It’s easy to feel sorry for them after the fact, particularly when the defensive line in front of them play such a huge role in their downfall yet are spared much of the blame for any goal conceded if the ‘keeper’s attempt to save it is anything less than heroic or physically unbelievable. They often get the short end of the stick. Really though, I’m stating this to highlight the very real fact that being in League One doesn’t automatically make your poor or inconsistent players capable, as much as we all like to believe it does. The ball will still travel at blistering speeds and the players are all professionals who spend their lives training to score.
That being said, simple physical ability isn’t the full measure of a goalkeeper. So much of their contribution is attributed to command of their defence, and you have to wonder if anyone was capable of marshalling a wizened John O’Shea and a daydreaming Lamine Kone, or a disastrous Galloway, or a green Clarke-Salter? And those are just one or two combinations witnessed in Sunderland AFC’s technicoloured defensive dreamcoat this season.

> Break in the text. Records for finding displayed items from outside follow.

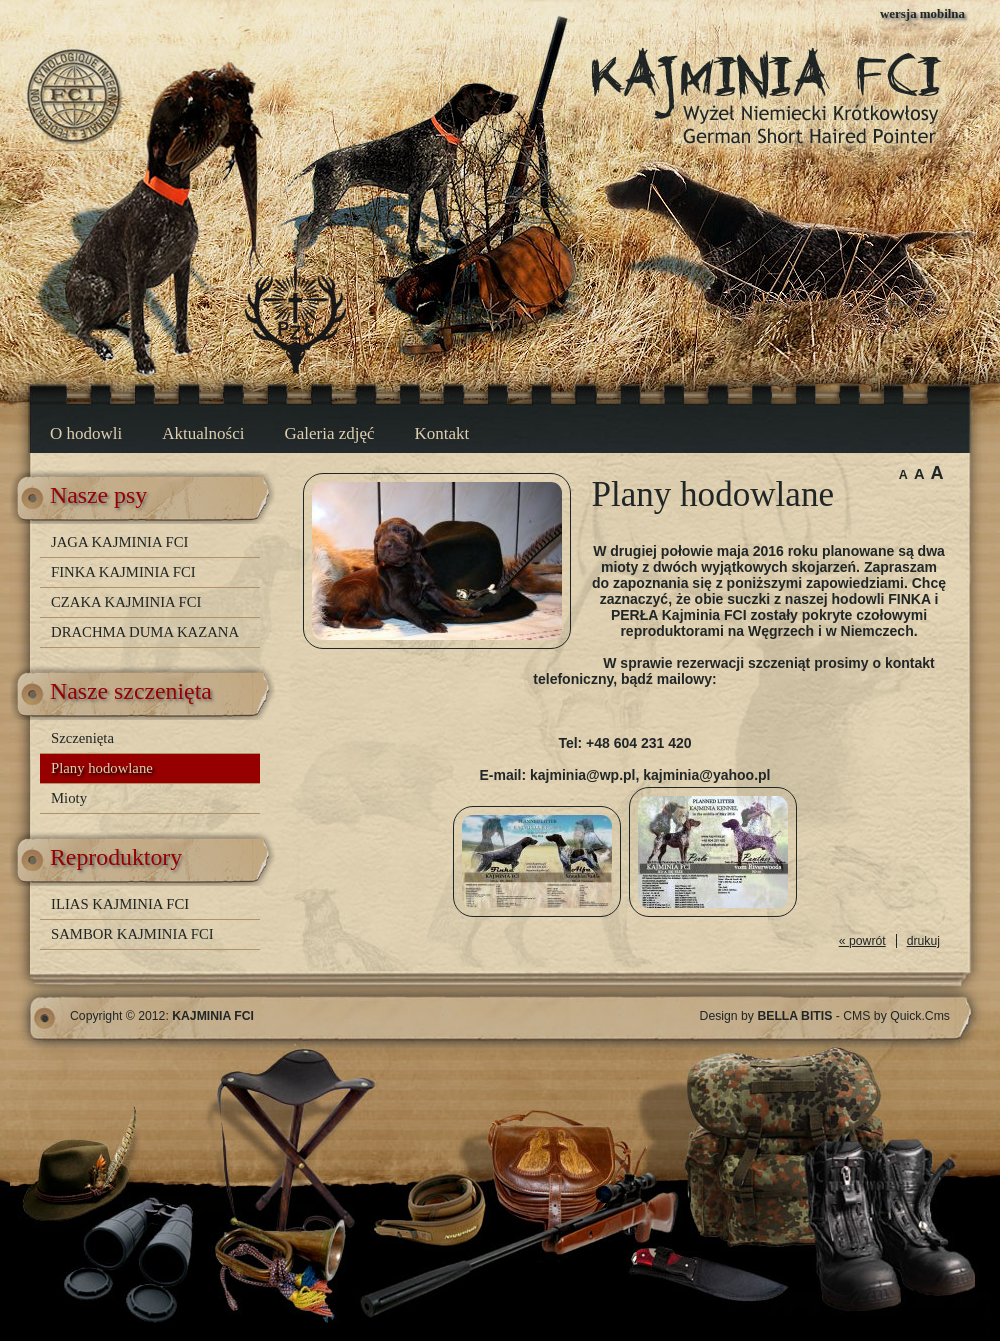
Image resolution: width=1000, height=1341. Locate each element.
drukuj (923, 941)
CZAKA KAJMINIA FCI (126, 602)
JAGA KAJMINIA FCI (119, 542)
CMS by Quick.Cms (896, 1016)
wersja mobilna (922, 13)
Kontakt (442, 433)
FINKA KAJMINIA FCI (123, 572)
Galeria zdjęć (329, 433)
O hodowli (86, 433)
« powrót (862, 941)
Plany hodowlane (102, 768)
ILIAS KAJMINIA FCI (120, 904)
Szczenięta (82, 738)
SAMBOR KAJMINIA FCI (132, 934)
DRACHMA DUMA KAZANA (145, 632)
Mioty (69, 798)
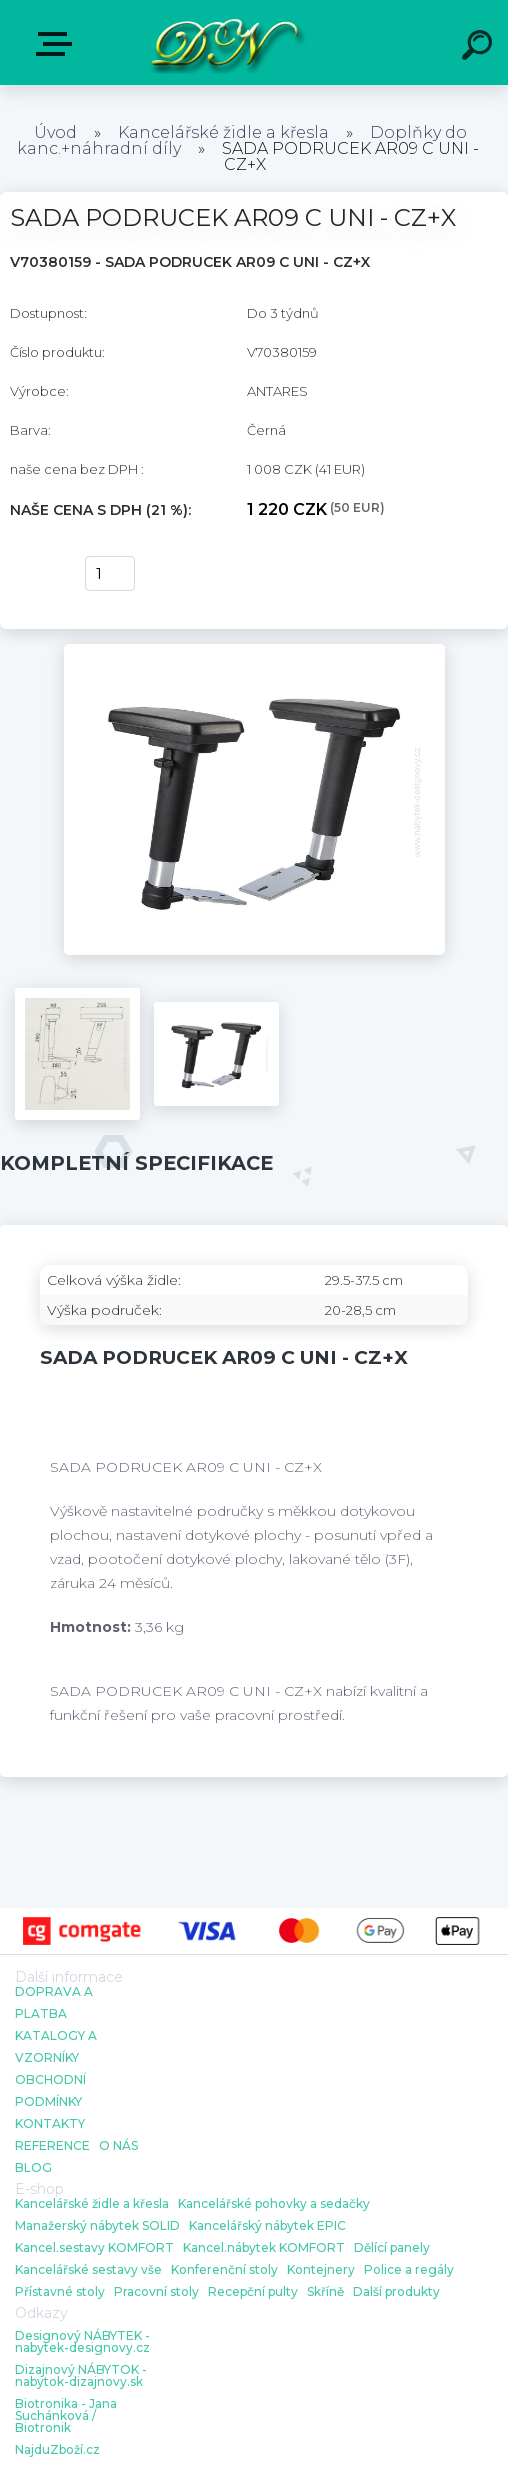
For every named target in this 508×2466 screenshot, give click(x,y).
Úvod (55, 132)
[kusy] (110, 573)
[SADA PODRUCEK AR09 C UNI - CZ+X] (254, 651)
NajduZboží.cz (57, 2450)
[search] (480, 48)
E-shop (58, 44)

It’s an uphill struggle trying to organise a divided group so varied in their ability; is it reasonable to assume a successful transfer window with regards to that back line would make even the poorest of our ‘keepers look less so? I’m not sure. We’d certainly have less reason to distrust them, and if Paddy is right and Steele is a confidence player then he might not be someone I’d ideally like to see the back of.
In the end, being in League One doesn’t change the fact that better goalkeepers exist than we currently have available, and with the takeover bringing the promise of (comparatively) bulging coffers, and great expectations, one would hope we have a more consistent option available once the Summer transfer window has passed.